WHAT TO DO:
All that is needed is the run of lines from the top of the entries to the line with "[Idei de decor", that line included, repeated exactly and free of pictures.

PROVIDED RECORDS START

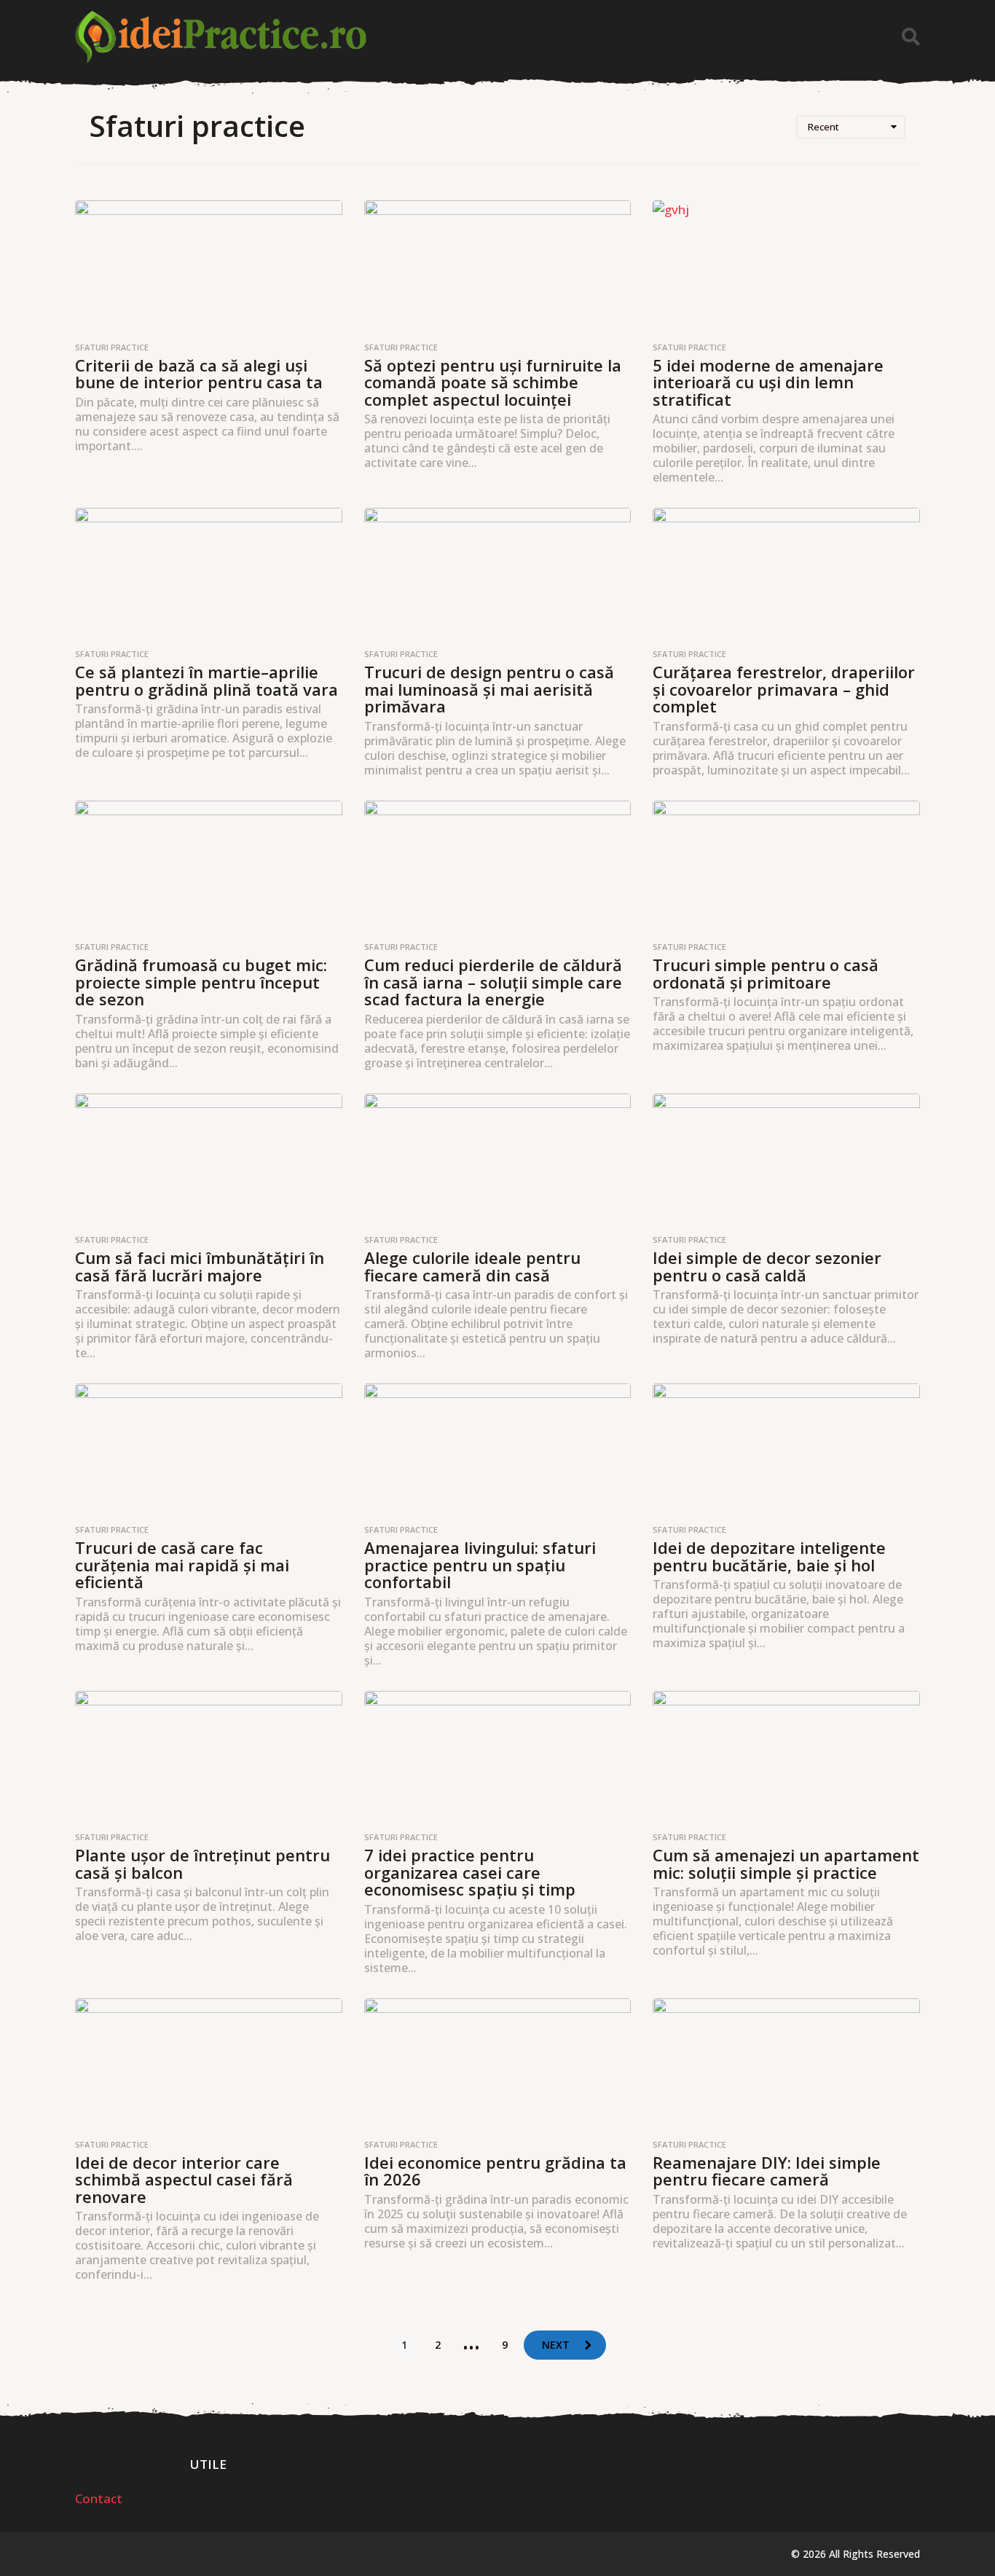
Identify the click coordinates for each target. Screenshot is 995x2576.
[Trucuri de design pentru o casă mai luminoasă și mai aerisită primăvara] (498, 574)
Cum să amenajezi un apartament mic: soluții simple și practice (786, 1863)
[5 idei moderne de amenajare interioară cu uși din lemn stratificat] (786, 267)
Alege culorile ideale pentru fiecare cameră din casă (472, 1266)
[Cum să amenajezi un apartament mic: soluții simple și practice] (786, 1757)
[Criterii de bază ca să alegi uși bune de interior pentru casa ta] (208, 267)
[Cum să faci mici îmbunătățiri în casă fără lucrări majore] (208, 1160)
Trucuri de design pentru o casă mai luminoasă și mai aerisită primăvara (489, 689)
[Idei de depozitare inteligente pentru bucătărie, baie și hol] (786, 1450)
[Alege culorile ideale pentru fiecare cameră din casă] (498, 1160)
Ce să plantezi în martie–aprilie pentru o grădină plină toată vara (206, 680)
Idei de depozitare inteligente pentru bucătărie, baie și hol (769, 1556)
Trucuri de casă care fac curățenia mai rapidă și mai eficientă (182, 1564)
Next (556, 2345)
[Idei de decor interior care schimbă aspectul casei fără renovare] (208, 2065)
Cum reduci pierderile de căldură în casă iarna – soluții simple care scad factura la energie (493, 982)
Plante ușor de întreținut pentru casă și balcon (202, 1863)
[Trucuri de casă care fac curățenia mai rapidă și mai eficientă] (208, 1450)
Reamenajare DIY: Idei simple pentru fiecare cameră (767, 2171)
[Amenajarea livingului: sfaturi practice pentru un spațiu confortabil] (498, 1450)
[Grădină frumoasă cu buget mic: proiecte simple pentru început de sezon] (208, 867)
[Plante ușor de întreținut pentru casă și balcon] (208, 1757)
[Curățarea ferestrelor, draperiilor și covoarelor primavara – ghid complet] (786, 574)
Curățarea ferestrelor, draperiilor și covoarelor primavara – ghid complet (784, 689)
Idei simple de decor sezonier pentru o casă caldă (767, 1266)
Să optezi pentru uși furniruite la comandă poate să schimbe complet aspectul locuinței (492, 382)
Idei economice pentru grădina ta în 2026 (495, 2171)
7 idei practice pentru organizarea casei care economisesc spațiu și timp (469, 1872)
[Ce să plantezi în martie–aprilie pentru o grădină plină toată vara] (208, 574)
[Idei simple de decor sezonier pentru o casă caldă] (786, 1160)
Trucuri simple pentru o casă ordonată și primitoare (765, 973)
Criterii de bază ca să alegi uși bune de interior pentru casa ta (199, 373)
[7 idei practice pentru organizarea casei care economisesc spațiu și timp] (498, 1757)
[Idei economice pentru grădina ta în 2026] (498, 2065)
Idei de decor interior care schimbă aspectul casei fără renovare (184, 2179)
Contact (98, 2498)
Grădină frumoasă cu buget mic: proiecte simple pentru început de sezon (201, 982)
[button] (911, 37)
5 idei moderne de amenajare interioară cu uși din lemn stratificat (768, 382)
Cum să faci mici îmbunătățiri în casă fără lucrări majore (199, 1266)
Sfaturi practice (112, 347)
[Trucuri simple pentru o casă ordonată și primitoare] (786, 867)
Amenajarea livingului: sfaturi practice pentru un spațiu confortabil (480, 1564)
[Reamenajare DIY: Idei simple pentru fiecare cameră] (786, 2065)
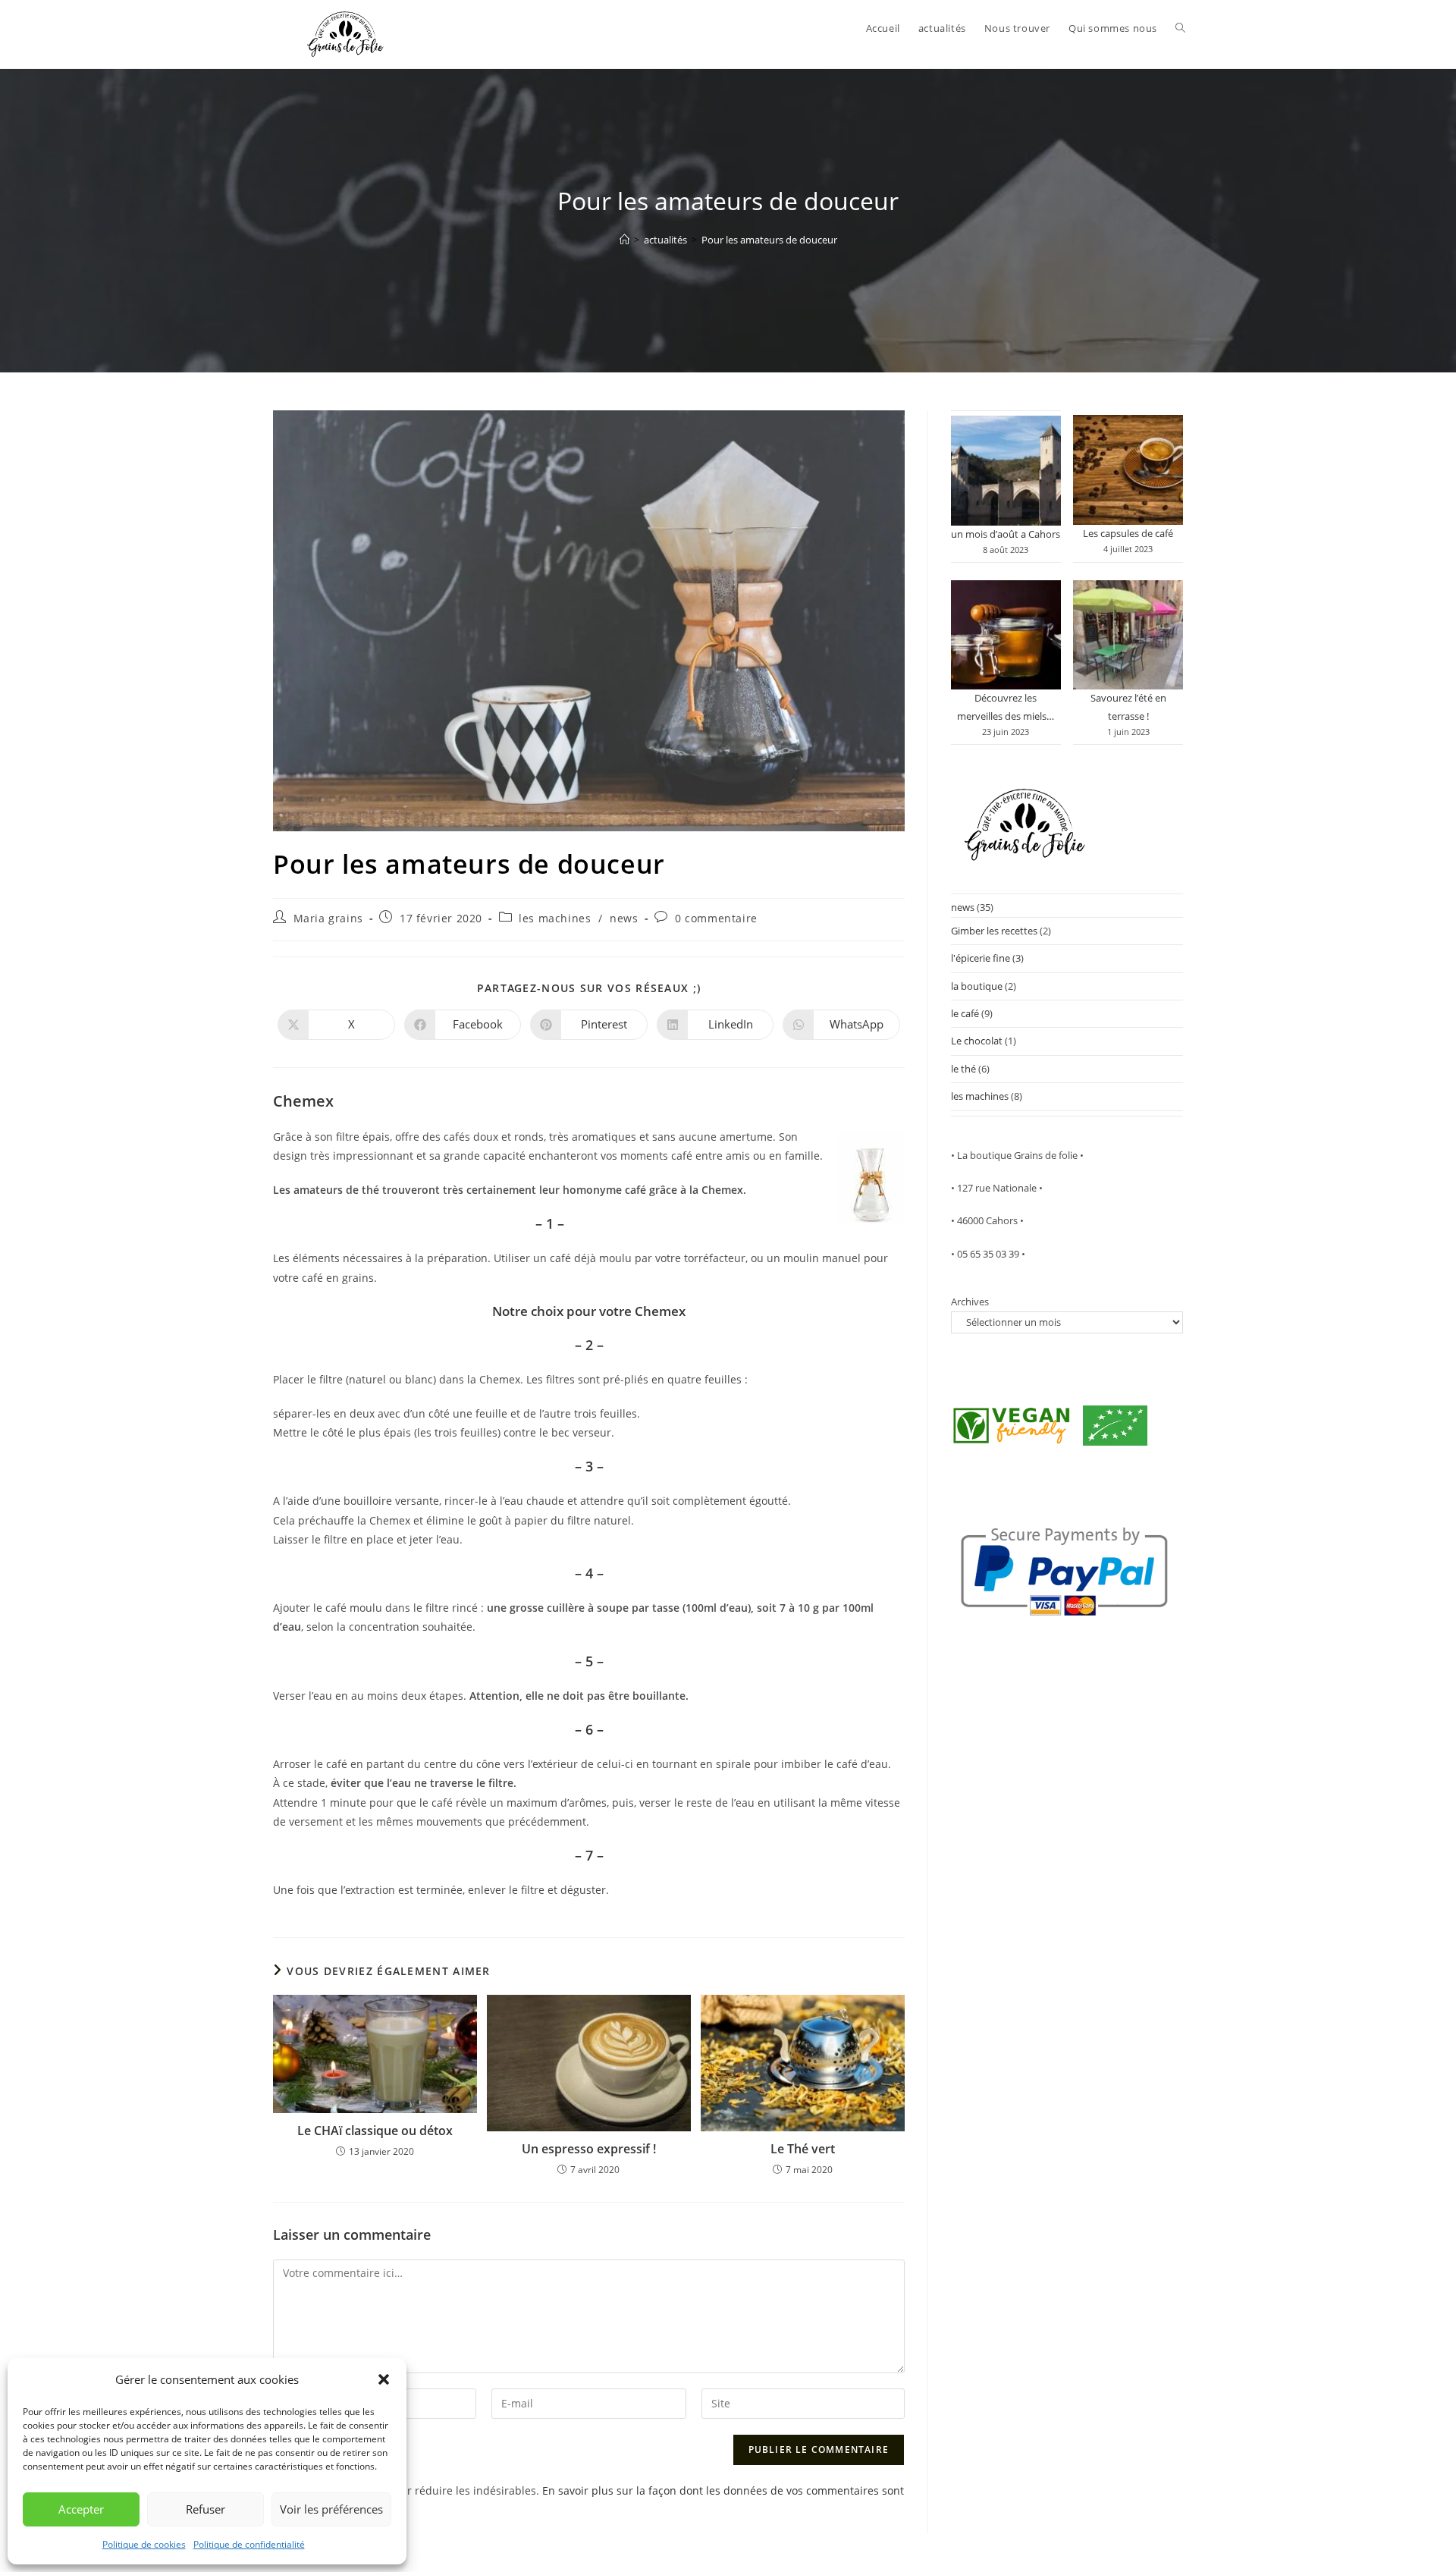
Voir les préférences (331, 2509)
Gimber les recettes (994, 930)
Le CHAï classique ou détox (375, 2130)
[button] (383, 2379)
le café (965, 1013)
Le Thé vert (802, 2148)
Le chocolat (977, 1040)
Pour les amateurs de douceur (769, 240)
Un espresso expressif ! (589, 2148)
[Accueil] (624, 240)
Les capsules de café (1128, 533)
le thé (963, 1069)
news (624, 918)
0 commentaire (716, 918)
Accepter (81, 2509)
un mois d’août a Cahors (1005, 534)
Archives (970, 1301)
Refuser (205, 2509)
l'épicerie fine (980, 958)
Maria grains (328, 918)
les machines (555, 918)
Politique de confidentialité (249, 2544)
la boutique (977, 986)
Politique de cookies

PROVIDED RECORDS END

WORKED SOLUTION:
Identify the click coordinates for each target. Screenshot is 995x2576.
[Trucuri de design pentru o casă mai luminoasă și mai aerisită primăvara] (498, 574)
Cum să amenajezi un apartament mic: soluții simple și practice (786, 1863)
[5 idei moderne de amenajare interioară cu uși din lemn stratificat] (786, 267)
Alege culorile ideale pentru fiecare cameră din casă (472, 1266)
[Cum să amenajezi un apartament mic: soluții simple și practice] (786, 1757)
[Criterii de bază ca să alegi uși bune de interior pentru casa ta] (208, 267)
[Cum să faci mici îmbunătățiri în casă fără lucrări majore] (208, 1160)
Trucuri de design pentru o casă mai luminoasă și mai aerisită primăvara (489, 689)
[Idei de depozitare inteligente pentru bucătărie, baie și hol] (786, 1450)
[Alege culorile ideale pentru fiecare cameră din casă] (498, 1160)
Ce să plantezi în martie–aprilie pentru o grădină plină toată vara (206, 680)
Idei de depozitare inteligente pentru bucătărie, baie și hol (769, 1556)
Trucuri de casă care fac curățenia mai rapidă și mai eficientă (182, 1564)
Next (556, 2345)
[Idei de decor interior care schimbă aspectul casei fără renovare] (208, 2065)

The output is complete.